M.L. Carr had one of his best seasons as a pro leading the NBA in steals per game and earning a spot on the All-Defensive Second Team, while Kevin Porter set a league record for assists. Terry Tyler was named to the All-Rookie Team and John Long showed promise as well, but the season ended with another five-game losing streak and a 30-52 mark.

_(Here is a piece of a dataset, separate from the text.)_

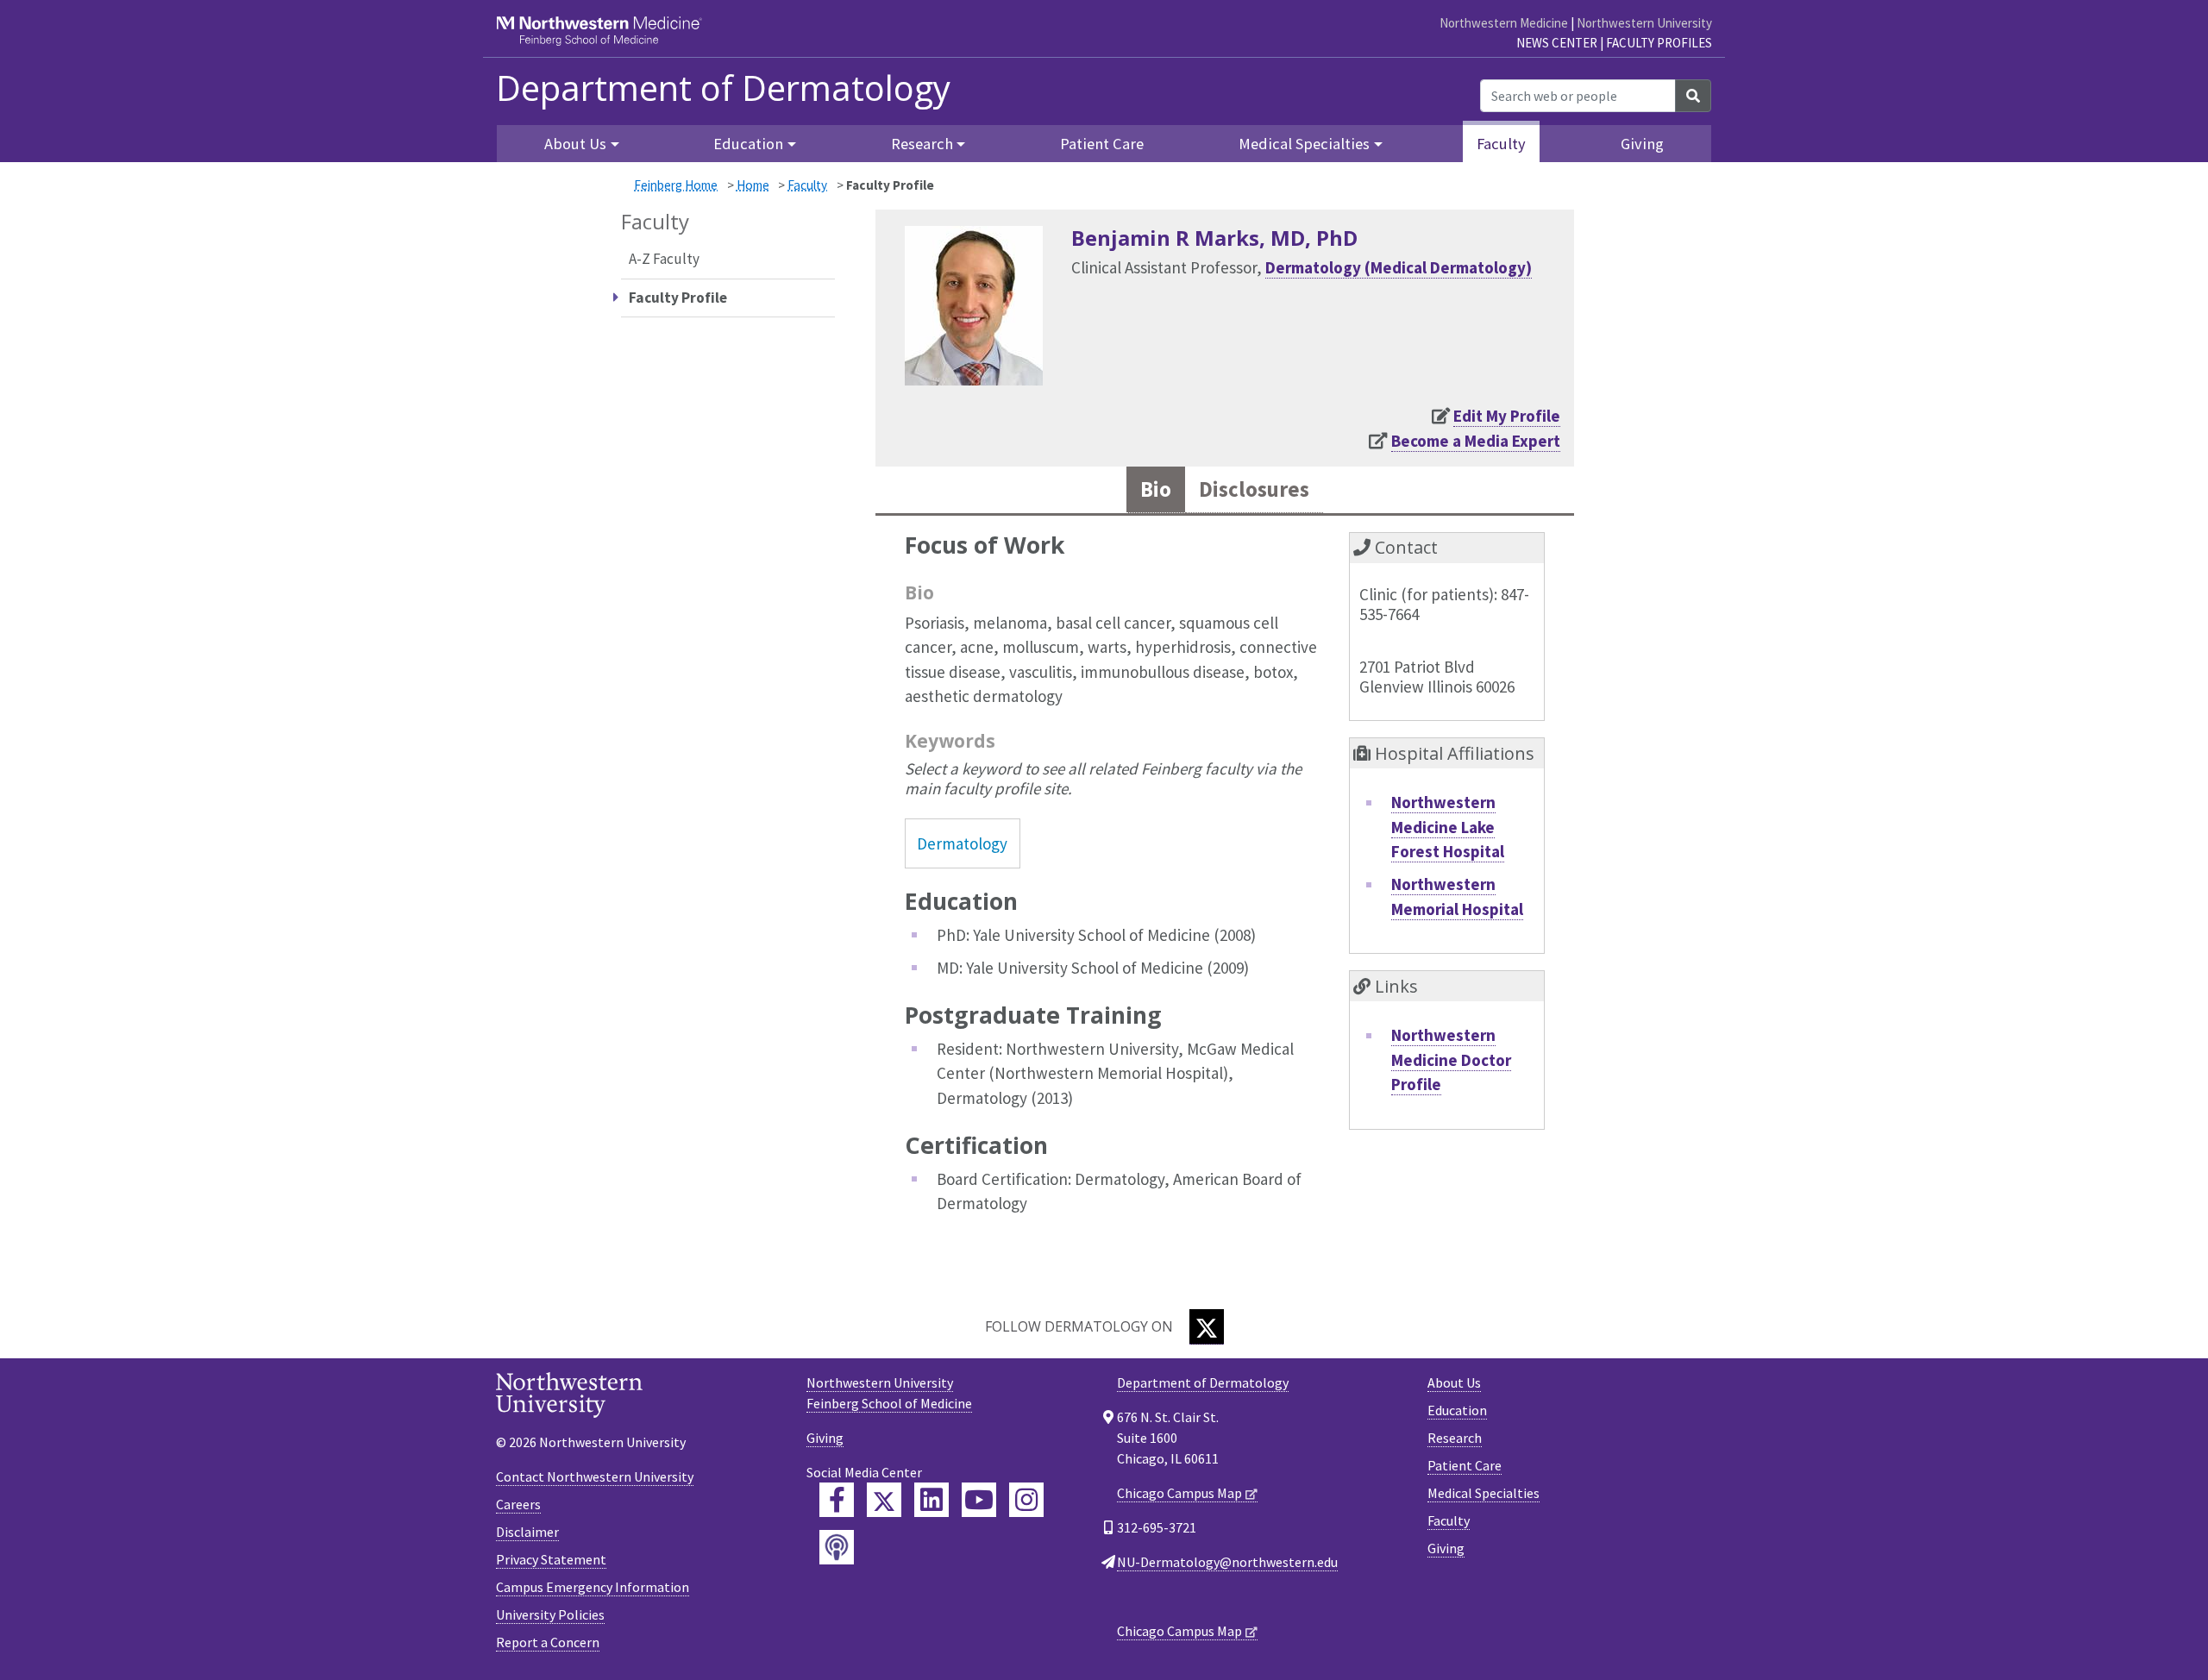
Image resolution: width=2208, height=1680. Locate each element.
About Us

As difficult as the 1978-79 season was, it paled in comparison to what awaited the Pistons faithful the following year. Vitale was retained as head coach, and there was some significant roster turnover as M.L. Carr signed as a free agent with the Boston Celtics during the off-season. What could have been a lucrative draft - the Pistons held the fourth, 10th and 15th picks - turned out to be a disappointment as the trio of Greg Kelser, Roy Hamilton and Phil Hubbard played in a mere 354 games for Detroit during their careers.
The main addition to the team, however, was 28-year-old Bob McAdoo acquired from the Boston Celtics as compensation for the Carr signing. Adding a five-time NBA All-Star to the lineup would seem to be a windfall on the surface, but McAdoo’s time in Detroit was marred by injury and he would be traded to the Nets less than two years later.
All concerned remained in the D longer than Vitale did, however, as a 4-8 start to the 1979-80 campaign brought an end to the Dickie V era. Vitale resigned on November 8, 1979. The Pistons were well on their way to a 16-66 record, and less than a month later, on December 5, Vitale was calling the Wisconsin-DePaul game for a fledgling cable network called ESPN.